Wayland McKeen avait été le seul survivant de notre monde, la civilisation
telle que nous la connaissons l’avait laissé pour mort, livré à lui-même dans
le désert aride d’une Terre post-apocalyptique. Quoique d’apocalypse il n’y ait
réellement point eu, du moins pas au sens où on l’entendait… Wayland pensait
souvent à sa famille, à son épouse et à ses deux enfants. Il se remémorait
leurs visages, il les revoyait dans la lumière de sa mémoire, de purs clichés,
comme dans ces films à l’eau de rose qu’il méprisait tant à l’époque : sa
femme, blonde et éthérée, ses longs cheveux flottant dans une douce brise, lui
souriait au cœur d’un rayon de soleil qui la nimbait d’or pâle telle une
nymphette de David Hamilton, tandis que ses petits venaient tendrement se jeter
dans ses bras et qu’il les faisait virevolter dans l’air printanier, sous une
douce neige de fleurs d’amandier, leur rire cristallin s’élevant dans le bleu
d’un ciel sans nuages. Toute sa vie passée s’était résumée à une unique pensée,
à un but singulier : les protéger, assurer leur survie dans une société de
plus en plus hostile qu’il regardait avec angoisse se dégrader davantage chaque
jour.
C’est pour cette raison que lorsque l’armée avait annoncé qu’elle
cherchait des cobayes pour « L’Expérience Kentrosaure » — une
manipulation génétique visant à modifier l’organisme afin de le rendre plus
résistant aux coups, aux blessures à l’arme blanche, aux blessures à l’arme à
feu, au vieillissement et aux poisons, Wayland s’était porté volontaire. Il
avait pourtant une sainte horreur des manipulations génétiques et des
expériences visant soi-disant à améliorer la condition humaine, mais qui en
réalité servaient à exploiter les masses populaires, à augmenter leur folie et
leur dépendance, et à renflouer les caisses des états et de certains de leurs
dirigeants. Il se souvenait encore de ce jour d’été de 1957 où, encore
adolescent, prenant une pause au milieu de sa journée de travail dans la ferme
de son père qu’il aidait pendant les vacances, il était tombé sur un article
annonçant que l’on avait réussi à faire vivre une cellule zombie : selon
l’article, des scientifiques avaient récupéré une cellule organique morte et
l’avaient traitée, avec notamment une solution à base de silice, de manière à
ce que, tout en restant en l’état, elle continue à assurer les fonctions
qu’elle effectuait de son vivant. « Pourquoi ? » s’était-il
demandé. « Pourquoi s’escrime-t-on à faire revivre une cellule morte alors
que nous disposons des moyens de faire survivre une cellule
vivante ? » Il n’avait pourtant pas été vraiment surpris car en tant
que mordu de science-fiction, les expériences étranges, les découvertes
improbables et les vies extra-terrestres lui semblaient du domaine du probable.

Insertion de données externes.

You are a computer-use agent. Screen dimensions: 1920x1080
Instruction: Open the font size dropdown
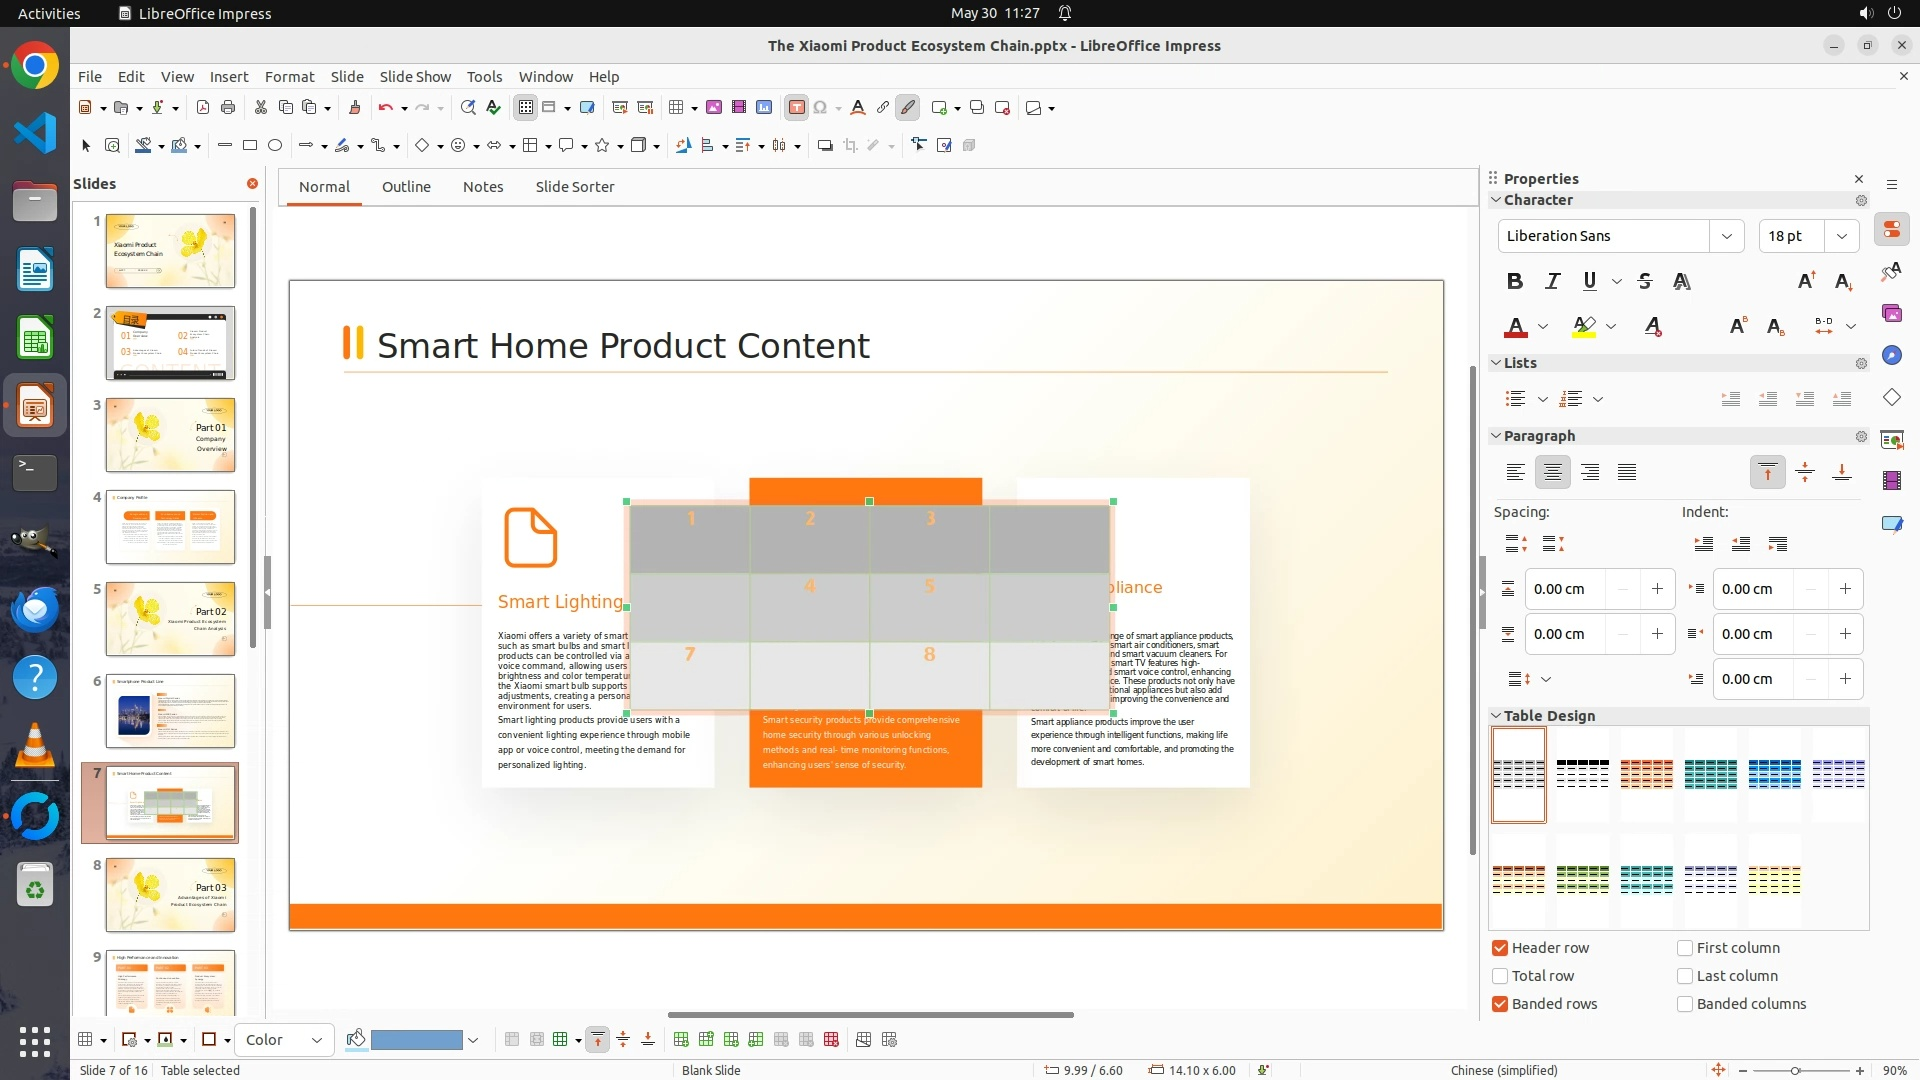[1841, 236]
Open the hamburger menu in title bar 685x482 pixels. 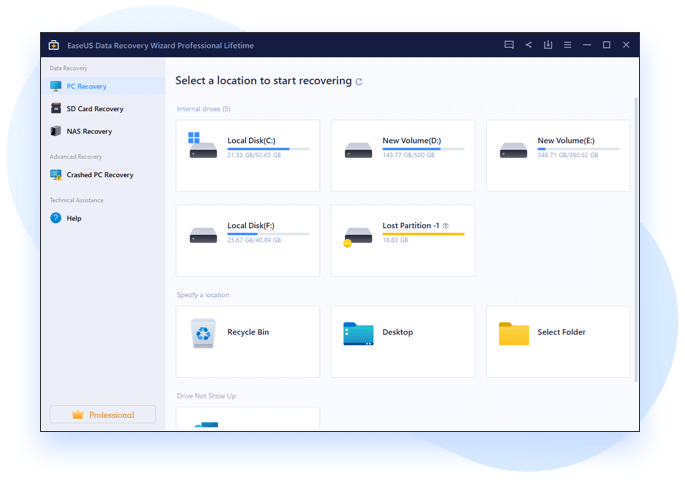567,45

Pour la cellule zombie, il avait été question d’une supercherie et de nombreux
journalistes de la presse dite underground s’étaient posé la question :
était-ce vrai ? Si c’était vrai, pourquoi n’en parlait-on pas aux
infos ? Et nombre de questionnements qui n’avaient jamais vraiment trouvé
de réponse. Wayland ne s’était pas posé la question longtemps, pour lui, dans
l’esprit des puissants, tout ce qui favorisait l’ignominie et le néant, la
dégradation, l’aliénation et l’exploitation – imaginez des ouvriers morts mais
vivants qui travailleraient gratuitement, ne se plaindraient pas, seraient
remplacés comme des pièces automobiles – était du domaine du possible.

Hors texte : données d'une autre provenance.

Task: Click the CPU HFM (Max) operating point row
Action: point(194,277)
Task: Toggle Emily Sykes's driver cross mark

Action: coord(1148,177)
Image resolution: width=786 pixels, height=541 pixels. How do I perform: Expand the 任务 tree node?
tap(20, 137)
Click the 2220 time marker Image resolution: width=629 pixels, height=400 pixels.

Mais d’un autre côté, si ces procédés pouvaient l’aider lui à protéger
ceux qu’il aimait, il était prêt à tenter le coup pour ce qu’on appelait donc
l’Expérience Kentrosaure.
Il n’était rien ressorti de ces mois passés à ingurgiter des métaux
divers sous forme de dosettes qui n’avaient d’homéopathique que leur apparence.
Absolument rien hormis une jeunesse conservée inhabituellement longtemps, qui
faisait qu’à plus de soixante-dix ans au moment de « la fin », il en
paraissait toujours quarante : un bel homme dans la force de l’âge, d’une
endurance et d’une résilience hors-normes – qui ne l’intriguaient pas vraiment
car il avait toujours été d’une constitution puissante, même avant son
traitement – ce qui lui avait été bien utile pour les nombreux déplacements de
foules visant à fuir les zones contaminées, durant lesquelles il avait dû venir
en aide non-seulement à ses proches mais aussi à de nombreux autres rescapés.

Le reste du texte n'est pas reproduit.